“Vamos lucrar”: Artigo de Dallagnol sobre “companheiro(a)” usado como “laranja” ou “testa de ferro” foi usado no Mensalão

“Se tudo der certo nas palestras, vai entrar ainda uns 100k [R$ 100 mil] limpos até o fim do ano. Total líquido das palestras e livros daria uns 400k [R$ 400 mil]. Total de 40 aulas/palestras. Média de 10k limpo”.

Hugo Souza, no blog Come Ananás, lembrou que, em 2010, foi publicado o livro “Lavagem de Dinheiro – Prevenção e Controle Penal”.

Relata o Hugo:

Organizada por Carla Veríssimo De Carli, a coletânea reúne artigos de 15 autores, entre eles dois futuros procuradores da Lava Jato, Carlos Fernando dos Santos Lima e aquele que viria a ser o chefe da task force da República de Curitiba, Deltan Martinazzo Dallagnol.

Na página 342, escreve Dallagnol:

“O uso de familiares para movimentação e a fim de figurarem como proprietários nominais de bens, valores e empresas, merece destaque em separado em razão de sua frequência, ainda que os familiares possam ser enquadrados em outras categorias, como a dos laranjas e testas de ferro.

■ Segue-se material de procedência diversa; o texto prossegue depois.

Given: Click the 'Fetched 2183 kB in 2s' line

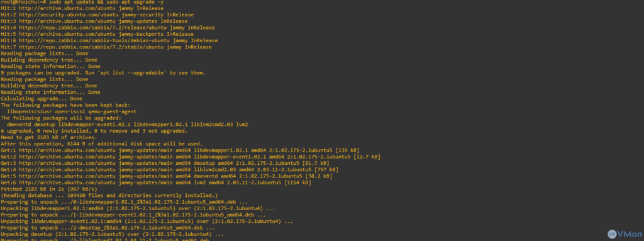Looking at the screenshot, I should (x=49, y=189).
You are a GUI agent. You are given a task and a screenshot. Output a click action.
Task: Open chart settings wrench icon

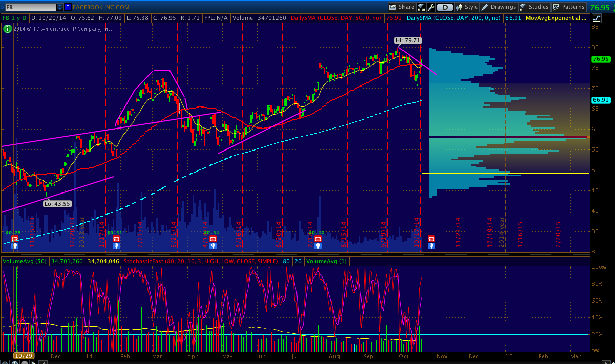(x=431, y=7)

Sob o ponto de vista do criminoso, o uso de pessoa com vínculo familiar, de um lado, apresenta certa desvantagem por haver maior probabilidade de ser foco da atenção, do que outro terceiro (laranja, testa de ferro, fantasma ou ficto), em uma investigação mais ampla ou profunda. De outro lado, é altamente tentador, pois não demanda maior esforço – quase toda pessoa possui relação com pais, ou filhos, ou irmãos, ou possui um companheiro(a), chama menos a atenção no momento do uso, e apresenta segurança, decorrente do vínculo de confiança, tanto sob o prisma econômico como de manutenção do segredo”.

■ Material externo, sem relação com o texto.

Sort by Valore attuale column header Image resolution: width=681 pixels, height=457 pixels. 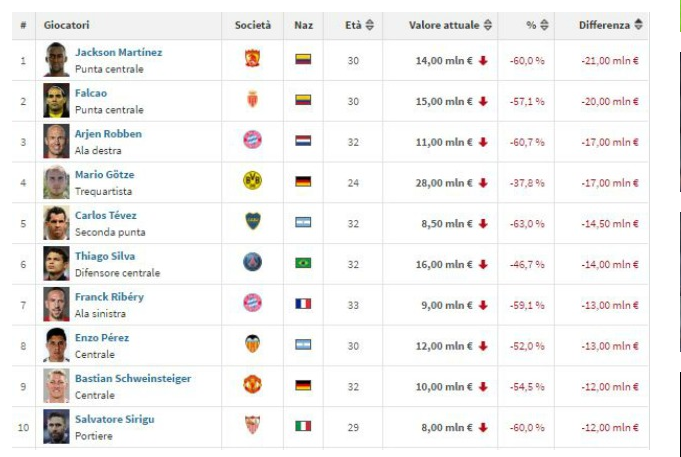point(450,25)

No ano seguinte, em 2011, o então procurador-geral da República, Roberto Monteiro Gurgel Santos, usou o excerto de Dallagnol sobre o uso de “companheiro(a)” como laranja, “sob o ponto de vista do criminoso”, nas alegações finais da ação penal nº 470 no STF – o julgamento do mensalão.

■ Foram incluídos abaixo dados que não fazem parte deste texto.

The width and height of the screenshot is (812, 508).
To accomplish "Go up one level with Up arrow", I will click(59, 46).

O excerto foi utilizado por Gurgel, naquelas alegações, para embasar a acusação ao “companheiro” João Paulo Cunha, ex-presidente da Câmara, de ter recebido R$ 50 mil em vantagens indevidas oriundas da SMP&B Comunicação, de Marcos Valério, por intermédio de sua esposa, a “companheira” Márcia Regina Milanésio Cunha.

Escreveu Gurgel, introduzindo o excerto do marido de Fernanda Dallagnol: “o recebimento do dinheiro por interposta pessoa constitui ato tipificador do crime de lavagem de dinheiro. Há inúmeras referências na literatura especializada relatando o emprego de parentes como intermediários para a prática de crimes dessa natureza. Conforme [diz] o Procurador da República Deltan Martinazzo Dallagnol”.

João Paulo Cunha está preso. O livro “Lavagem de Dinheiro – Prevenção e Controle Penal”, ganhou uma segunda edição em 2013, com capa dura, “atualizado pela lei 12.683/2012, após o julgamento da Ação Penal 470”. Não foi só o livro: depois do processo do Mensalão, algo no Brasil também mudou, não foi para melhor, e é altamente sintomático que o nome de um notório “cidadão da República de Curitiba” já constasse naqueles autos também.